Zimbabwe scored 195 in their innings, a respectable total by the largely inexperienced youngsters filling the breach left by their striking and sacked predecessors.
England only surpassed that with 14 balls to spare and with the loss of five wickets, notably four middle order wickets for only 43 runs.
It was nowhere near the decisive victory that England captain Michael Vaughan and most observers here expected.
Vaughan promised a hard workout after commenting that the new ball had not been placed "as well as it should have been" and there had been too many errors in the field.
At least he did not offer any excuses about the political problems preceding the tour, nor did he complain about any lack of practice.
But England coach Duncan Fletcher said the lead-up to the tour had affected his players' performance on Sunday.
"The guys were very nervous and there was a strange feeling in the camp because of all the build-up," Fletcher told journalists Tuesday, adding that he expected "significant improvement" in the second one-dayer.
But after a round of golf and a visit to a market "they were getting to be more relaxed. In training afterwards there was a good energy about it," Fletcher said.
Bell also said that he felt "very comfortable" in Harare.
All 14 England players are believed to be fit and available for selection. The question is whether places can be found for Matthew Prior, Gareth Batty or Simon Jones.
Nothing less than a comprehensive win at Harare Sports Club will satisfy Vaughan and manager Duncan Fletcher, the large contingent of English cricket writers and commentators, and their supporters back home who have come to expect much from England since a highly successful summer there.
There is no "barmy army" from England. That will be South Africa's pleasure next week.
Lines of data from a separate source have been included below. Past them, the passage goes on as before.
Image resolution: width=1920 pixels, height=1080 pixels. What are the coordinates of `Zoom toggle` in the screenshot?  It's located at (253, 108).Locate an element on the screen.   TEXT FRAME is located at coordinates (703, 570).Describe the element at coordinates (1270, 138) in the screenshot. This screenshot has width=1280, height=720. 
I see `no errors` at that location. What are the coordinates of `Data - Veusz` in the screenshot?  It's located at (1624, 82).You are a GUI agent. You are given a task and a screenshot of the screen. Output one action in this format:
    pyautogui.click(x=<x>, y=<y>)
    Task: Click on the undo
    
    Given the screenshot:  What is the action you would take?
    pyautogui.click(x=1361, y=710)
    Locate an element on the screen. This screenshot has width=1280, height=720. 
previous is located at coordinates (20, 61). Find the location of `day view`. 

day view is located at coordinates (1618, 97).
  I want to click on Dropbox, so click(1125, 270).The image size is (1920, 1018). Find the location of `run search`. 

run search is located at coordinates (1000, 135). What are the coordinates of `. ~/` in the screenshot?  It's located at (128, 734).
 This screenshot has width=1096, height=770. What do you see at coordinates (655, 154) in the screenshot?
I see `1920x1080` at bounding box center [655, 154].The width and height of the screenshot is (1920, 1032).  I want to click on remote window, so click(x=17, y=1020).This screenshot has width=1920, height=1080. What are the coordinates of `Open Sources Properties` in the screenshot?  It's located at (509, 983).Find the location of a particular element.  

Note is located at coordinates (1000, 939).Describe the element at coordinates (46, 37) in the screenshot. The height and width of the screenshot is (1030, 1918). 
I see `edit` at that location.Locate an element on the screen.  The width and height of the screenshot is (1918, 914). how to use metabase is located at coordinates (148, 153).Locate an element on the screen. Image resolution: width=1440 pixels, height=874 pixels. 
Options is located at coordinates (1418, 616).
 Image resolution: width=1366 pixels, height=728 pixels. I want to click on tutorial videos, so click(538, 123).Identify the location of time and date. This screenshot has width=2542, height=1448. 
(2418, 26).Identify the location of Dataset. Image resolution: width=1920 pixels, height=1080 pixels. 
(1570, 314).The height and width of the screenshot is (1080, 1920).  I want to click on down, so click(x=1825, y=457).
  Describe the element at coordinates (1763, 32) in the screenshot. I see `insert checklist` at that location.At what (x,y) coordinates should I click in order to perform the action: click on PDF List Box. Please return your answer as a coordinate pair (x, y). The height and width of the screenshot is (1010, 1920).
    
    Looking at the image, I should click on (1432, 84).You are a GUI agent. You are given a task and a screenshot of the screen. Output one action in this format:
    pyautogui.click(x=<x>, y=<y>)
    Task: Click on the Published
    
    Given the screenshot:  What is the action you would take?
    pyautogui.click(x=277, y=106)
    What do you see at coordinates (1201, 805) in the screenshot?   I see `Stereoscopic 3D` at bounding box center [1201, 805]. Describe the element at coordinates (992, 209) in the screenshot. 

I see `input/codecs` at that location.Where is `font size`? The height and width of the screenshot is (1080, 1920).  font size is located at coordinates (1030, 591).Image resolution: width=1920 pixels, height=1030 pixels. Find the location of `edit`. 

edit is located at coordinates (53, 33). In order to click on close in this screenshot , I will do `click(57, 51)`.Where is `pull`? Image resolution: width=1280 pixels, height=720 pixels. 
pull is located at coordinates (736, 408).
Zimbabwe are in a "nothing to lose" mode. They were sharp in the field on Sunday and their bowling was of a better standard than in recent months, thanks largely to West Indian coach Phil Simmons. There is just one concern, the fitness of paceman Edward Rainsford, who had to miss the first match.
Much depends on their notoriously fragile top order batting on a wicket that is similar to that of the first match, true and easy paced.
The teams will not be announced until just before the start of play Wednesday.
Zimbabwe: (from) Tatenda Taibu (capt), Dion Ebrahim, Brendan Taylor, Stuart Matsikenyere, Mark Vermeulen, Hamilton Masakadza, Elton Chigumbura, Kudakwashe Samunderu, Vusimusi Sibanda, Douglas Hondo, Tinashe Panyangara, Mluleki Nkala, Chris Mpofu, Edward Rainsford, Proper Utseya, Gavin Ewing
England: (from) Michael Vaughan (capt), Vikram Solanki, Andrew Strauss, Paul Collingwood, Geraint Jones, Ashley Giles, James Anderson, Gareth Batty, Darren Gough, Alex Wharf, Kevin Pietersen, Ian Bell, Simon Jones, Matthew Prior.